買い物が終わり、夕食は海鮮鍋を予約してあるということで、李さんお勧めの店に行った。私はどうも血圧が高いため、辛いものは苦手で、どんなものが出てくるのか心配であったが、何とかキムチも含めて、カニ、エビ、貝、の海関係は少しだけ食べることが出来た。肉の苦手な息子もこれは大丈夫だったようで、ほっとしていた。韓国は夜の屋台が有名で、食後、李さん達と別れてホテルに入った後、二時間ほど食べ歩きをした。リゾート地区なので市内と違って屋台は少ないと思っていたが、ホテルから歩いて5分もすればズラリと屋台は並んでいた。殆どが食べ物の屋台であったが、中には訳のわからない雑貨も置いていた。珍しいものとしてはヤツメウナギのぶつ切りや釣り人がエサとして使うユムシ(チロリ)や丸サナギも売っていた。

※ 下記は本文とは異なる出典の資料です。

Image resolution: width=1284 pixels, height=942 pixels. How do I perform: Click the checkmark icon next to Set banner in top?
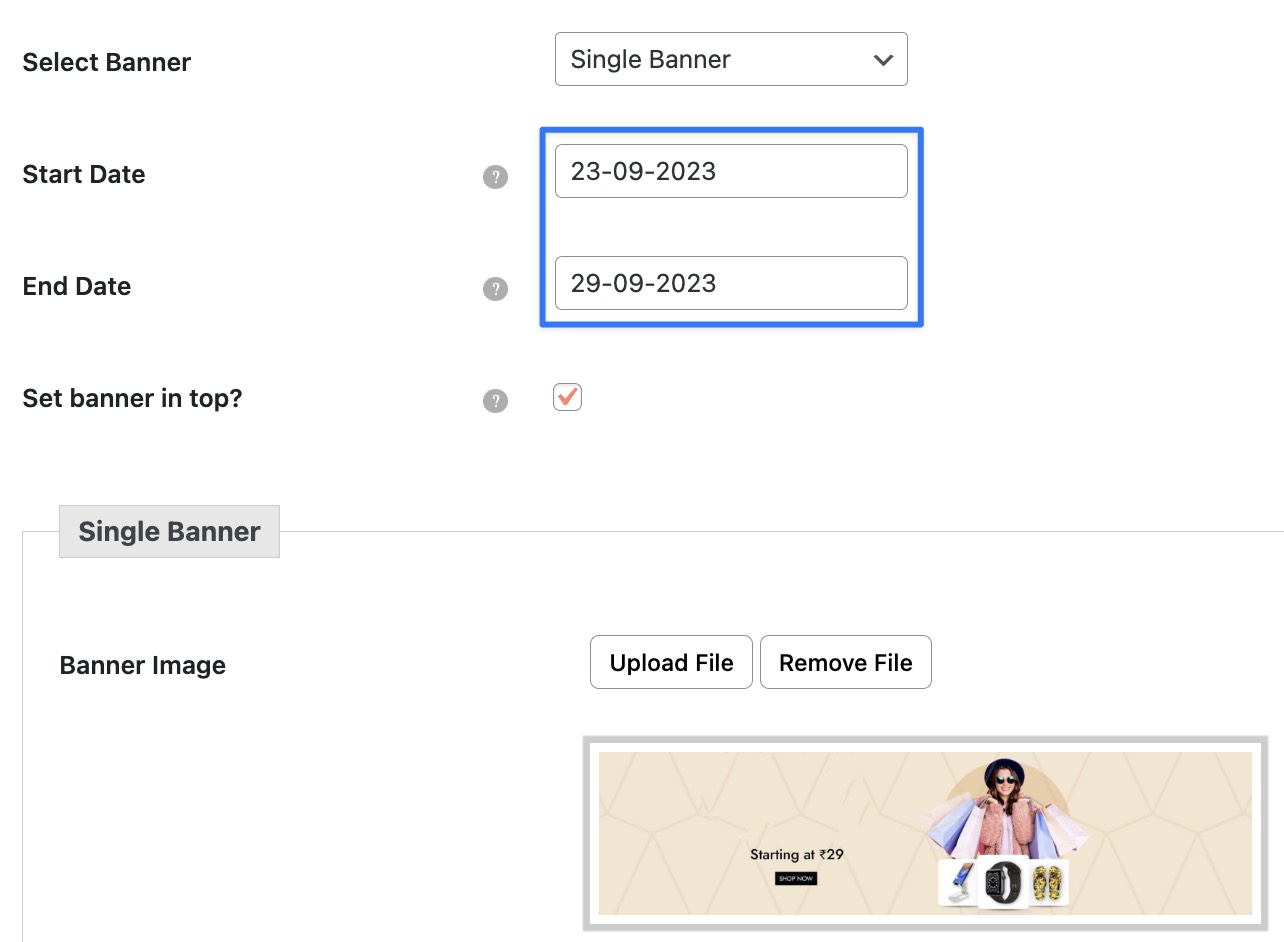click(x=567, y=397)
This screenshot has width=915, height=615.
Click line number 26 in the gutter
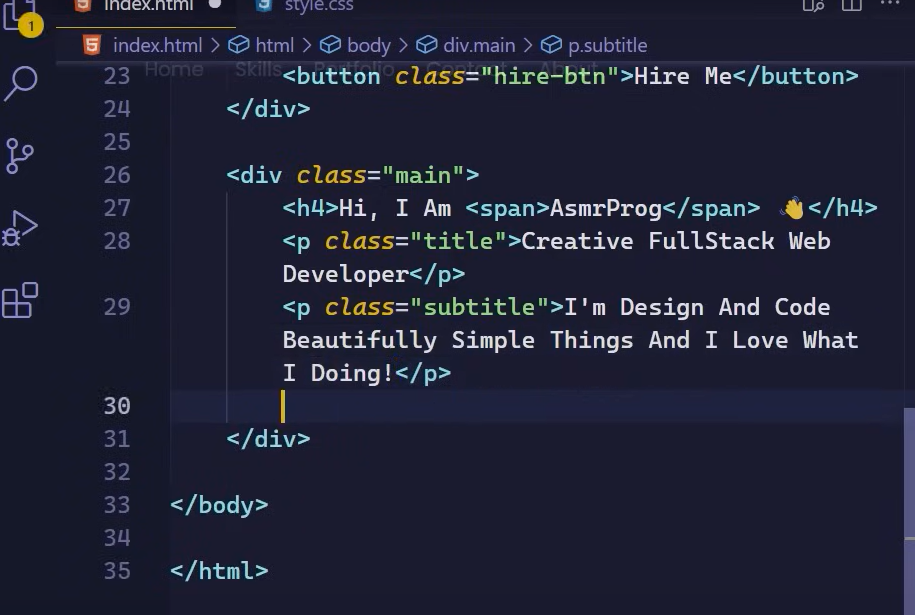coord(117,175)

ゲソの天ぷらを買うと、息子に「おまけ」と言って、おばさんがサナギをくれたが、息子は釣りエサのことを良く知っているので、固まりながら無理やりおまけを食べていた。私から「どうや?味は」と聞くと、「お父さんはやめておいたほうが良い」と言ってた。

また、韓国では犬肉も普通に販売しており、見るからにそれらしいものがぶら下がっていたが、さすがにそこでは立ち止まらなかった。李さんに「韓国では野良犬がいないね?」と聞いたら「全部たべてしまうから」と答えてくれたのが、納得出来た光景であった。ペットらしい洋犬の姿はチラホラ見たが、食肉犬である大型犬や赤犬はまったくといって良いほど見かけなかった。食文化に関しては非難する人もいるが、私達日本人が忌み嫌われるタコなどの軟体動物を食べることで「野蛮人」と呼ばれることに憤慨する気持ちは理解出来るので、別に韓国の人々に対してそのような気持ちは沸いて来なかった。非難もしない代わりに食べもしないというのが本音である。

散策を終えて、ホテルに戻り、さすがに疲れていたのか、風呂に入った後、すぐに寝てしまったが、どうも環境が合わないのか、枕が高すぎたのか、何度も夜中に目覚めてしまい、翌日も移動車の中で船を漕いでしまった。

ホテルでのテレビ番組はハングル文字に加えて、NHK放送もしており、こちらは日本語だったので、安心して見れた。たまたま、翌日は懐かしのフォークソング特集をしていたので、一緒になって口ずさんでいた。

午前6時に目覚めたが、まだ外は真っ暗で、ようやく明るさが出て来たのは7時を回ってから。ホテルの前の広いビーチに一人で散歩に行った。

前日は夜に到着したので周囲の状況はわからなかったが、昔行ったことのあるオーストラリアのゴールドコースト海岸に似ていた。

朝陽を見ながら、感心したのは広大な浜に一片のゴミも落ちていないことである。日本の海岸を見慣れている者にとっては、驚くが、ゴミ箱も灰皿も設置されて居ない場所でこれほどの美しい海岸を見るのは久し振りだった。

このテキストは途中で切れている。